May 7, 2023

#242

Books

This week I read:

Roleplaying Games

The Halls of Arden Vul

Well, we’ve given up on finding new players for now.

So it’s just me, two regular players, and a couple of people who are occasionally around but can’t commit to anything regular. So Impossible Landscapes is out. It’s a shame, we were all really looking forward to it, but I’d rather wait and run it with four players in the future than run it with two players now.

This week we didn’t play an RPG. We played Spirit Island instead, which was pretty fun. Afterwards I raised the elephant in the room, we talked about possible alternative campaigns, and have decided that next week will be session 0 for The Halls of Arden Vul.

I think this is a good fit because when the flaky players are around, or if someone new wants to try things out, they can just take over an NPC retainer (since it won’t just be two PCs delving the dungeon on their own). There’s no overarching plot, just an overarching location, so it’s easy for people to drop in and out according to their availability. And if someone new who can’t commit to a regular game joins the group to play occasionally, they might end up liking it enough that they make time for a regular game.

Impossible Landscapes, we’ll get to you one day!

So, uh, now I just need to prepare for a huge megadungeon I’d not expected to run until next year, in the next fortnight. So I’ve been reading volume 1 (which covers the lower-level areas and is likely to be the subject of months of play), volume 4 (which covers all the peoples, places, items, and lore), and volume 5 (the maps) and hope to have at least a broad understanding of all that content by the time we start. Week to week I’ll read through the material I expect the next session to cover, but I’d like at least a rough overview before we start.
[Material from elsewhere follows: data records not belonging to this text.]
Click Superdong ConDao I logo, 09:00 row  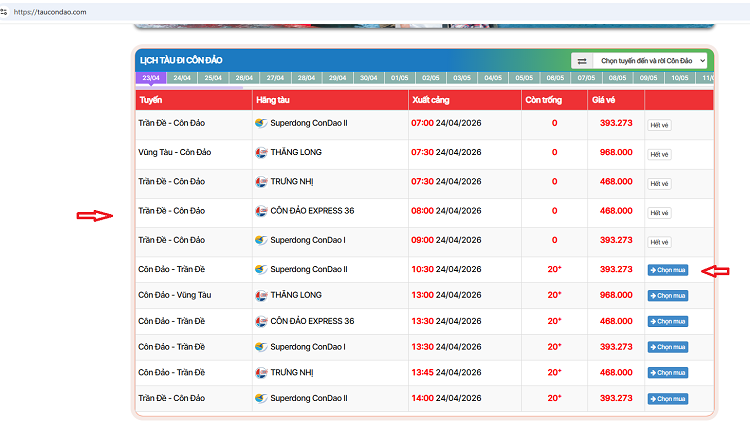coord(261,240)
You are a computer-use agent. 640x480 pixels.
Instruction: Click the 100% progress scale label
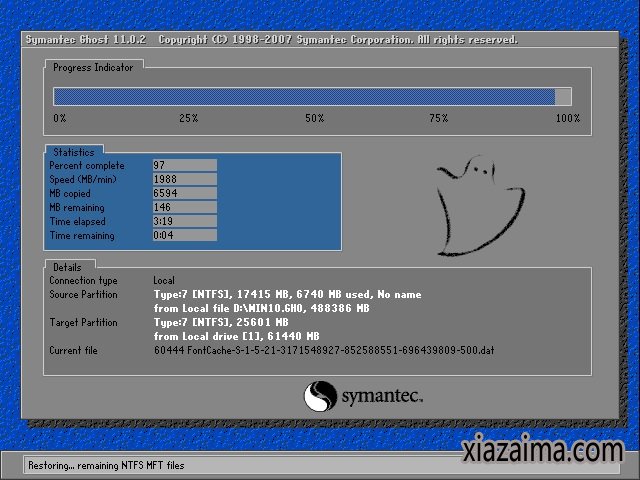coord(567,118)

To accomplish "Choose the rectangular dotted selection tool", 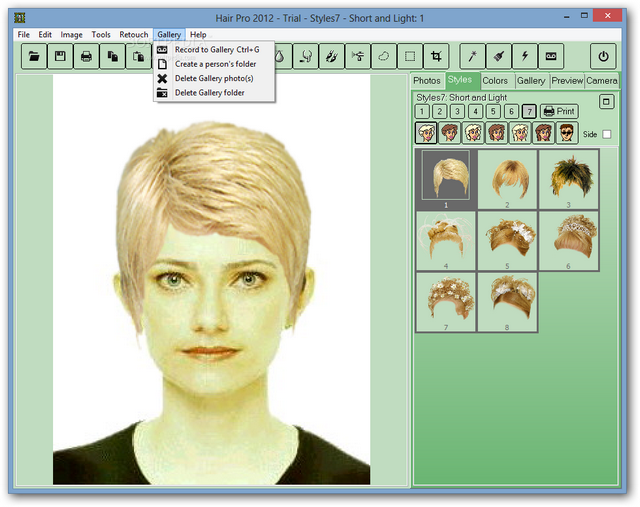I will pyautogui.click(x=410, y=56).
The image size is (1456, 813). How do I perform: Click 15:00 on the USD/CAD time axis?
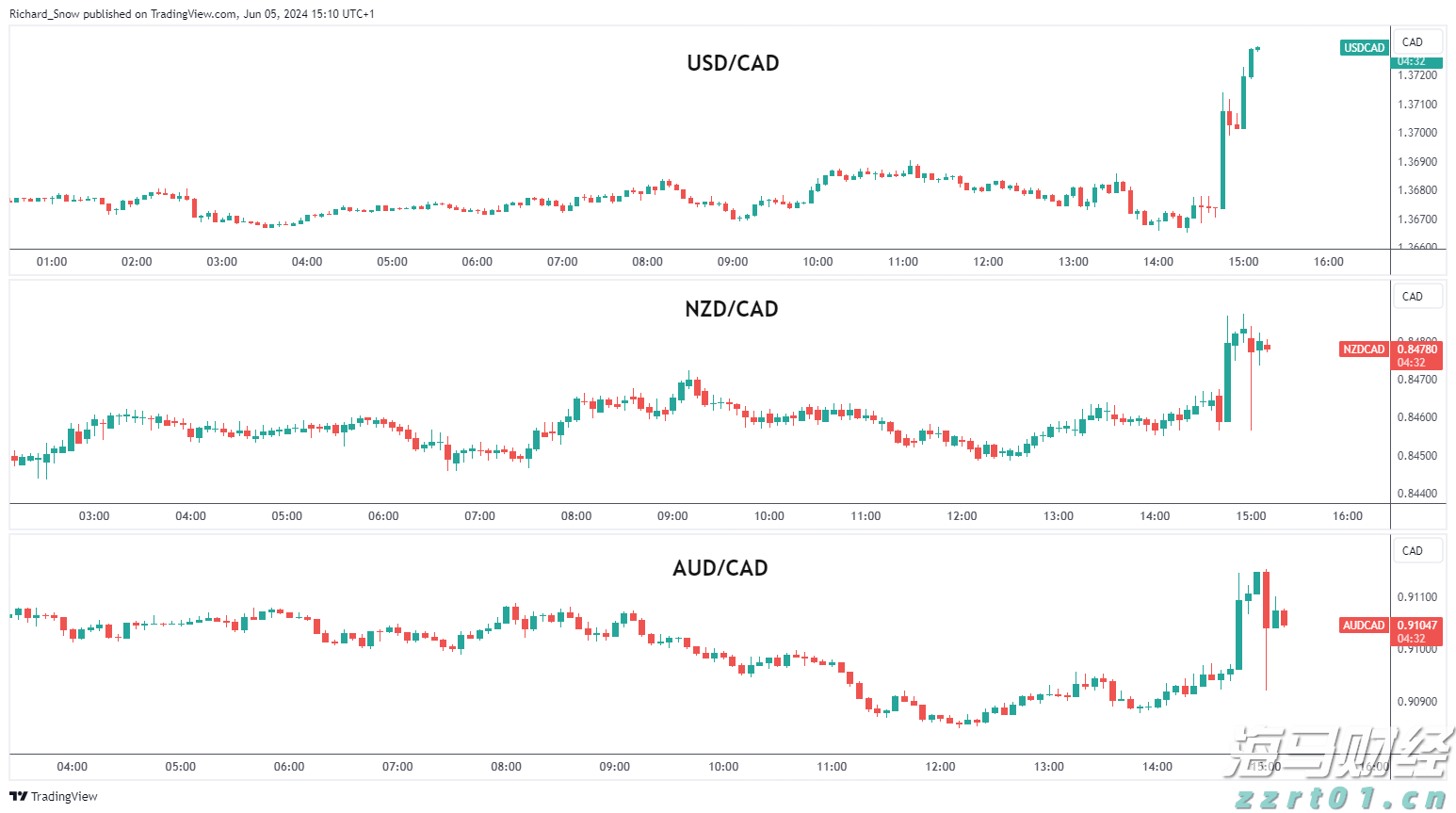point(1243,262)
Of course, one of the advantages of a megadungeon is that prep is pretty light: the author’s done all that for you. You just need to run it as written and, after every session, think about how the players have changed the status quo. But mapping of locations, finding of monster stats, creation of major factions and NPCs, is largely done for you. It does look like I’ll need to make maps for some of the adventure sites outside of the dungeon proper, but many of those sites are hidden and will take time for the players to find, so if I don’t have it all ready by session 1 it’s no big deal.

It’ll be fun!

Stable Diffusion

I’ve been playing around with Stable Diffusion (via Easy Diffusion) this week and it is pretty amazing. Back in March, I generated some character portraits with DALL-E and they’re alright, it’s cool to see a computer making art, but they’re all pretty basic.

However, I had seen really good AI art, so I assumed I just didn’t know how to use DALL-E properly. After all, DALL-E is OpenAI’s cutting edge proprietary model, it costs actual money to use (beyond a small monthly allowance), so it must be near the top, right?

Reader, I was wrong. So, so, wrong. Stable Diffusion is so much better than DALL-E.

A mushroom person villager, generated with Stable Diffusion.

The images are just… well, go check out my Twitter thread sharing a bunch.

It’s free. It runs locally. It takes mere minutes. I’m no “prompt engineer”, I’m sure there are tricks I don’t know to generate the really good stuff, but just what I’m able to puzzle out myself is leagues ahead of what I was getting out of DALL-E.

The age of bad NPC portraits is over!